Main themes from the discussion are summarized below.

Denials are getting more complex and coming at a faster rate than the RCM workforce can manage

The surge in costs per denial is largely due to the increasing complexity of denial appeals. Payers are asking for more information and medical necessity justifications, which is taking more time for providers — including RCM teams but also coding partners and clinicians — to supply.

In addition to that rising complexity, the unrelenting increase in the sheer volume of denials is straining the capacity of the RCM workforce to manage the workload. “Denials are coming at a rate that’s faster than an FTE group could accommodate,” Ms. Milone said.

“It’s a very labor-intensive endeavor to battle denials,” Mr. Kreitz confirmed.

Providers need advanced technology because payers are using such technology themselves

Solving the multifaceted problem of denial management will not come from throwing additional people at the challenges, but from replacing manual workflows with advanced tech, Mr. Kreitz said. “If you don’t have advanced technology, there’s a huge disadvantage when dealing with payers that are finding different ways to prolong adjudication timeframes and reduce the amount they pay to providers.”

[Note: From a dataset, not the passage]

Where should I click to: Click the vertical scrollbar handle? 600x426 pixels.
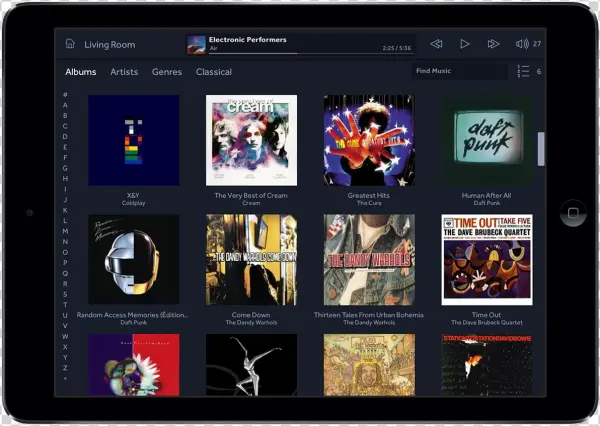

“Payers are banking on the fact that you’re not going to assign [additional] FTEs to fight denials,” Ms. Milone noted, recounting how the Med-Metrix software solution was born. “They have algorithms that are denying claims, and we’re saying, ‘We’re going to throw it right back at you.’ Because ultimately, if the hospital performed a service, the doctors determined at the time that it should be performed and the data was submitted, it should be paid for.”

Med-Metrix provides an AI-powered technology solution that keeps pace with the payers’ increasing reliance on AI for claim denials. It automatically prioritizes denials based on appeal deadlines and other criteria, rates them on likelihood to pay upon appeal (with 90-94% accuracy), checks that an appeal satisfies all potential objection criteria and files appeals directly to portals. The turnaround time on a denial appeal when using Med-Metrix’s technology can be as short as eight days.

Health systems need an AI plan to counterbalance payers’ denial tactics

Beyond the technological capabilities of an automated denials solution such as Med-Metrix’s, there is a psychological element to providers using it in what is often a tense relationship with payers.

“To us, the best defense is a strong offense — that’s why we’ve pushed toward automated appeal technology,” Mr. Gupta said. “If we’re creating enough administrative burden in return for the administrative burden that payers are passing on to providers [by denying an inordinate number of claims], denial rates start to drop when they see that we’re going to appeal nearly 100% of denials.”

One example of that psychological effect is what happens when organizations use Med-Metrix to appeal denials with low probability of approval. Typically, legacy appeals systems would decide against appealing such denials because of the disproportionate use of resources given the odds of an overturn. But with Med-Metrix’s automated appeals process, including for low-probability appeals, “about 10% to 15% of those appeals get overturned just because you said something,” Mr. Gupta noted.

More broadly, provider organizations should look for these features in an AI denial solution:

  • Automated, comprehensive and accurate appeal letter-writing, including capabilities to map clinical data to payers’ specific medical necessity criteria and provide concrete pieces of information that address those criteria rather than entire medical records.
  • Advanced segmentation and optimization, including machine learning scoring of probability of appeal overturn, root cause analysis of denials and learning from past successes to optimize the process.

“In our tools, we’ve built out the adjudication pathways for different types of denials,” Mr. Gupta concluded. “This is the way you go about successfully disputing denials with insurance companies.”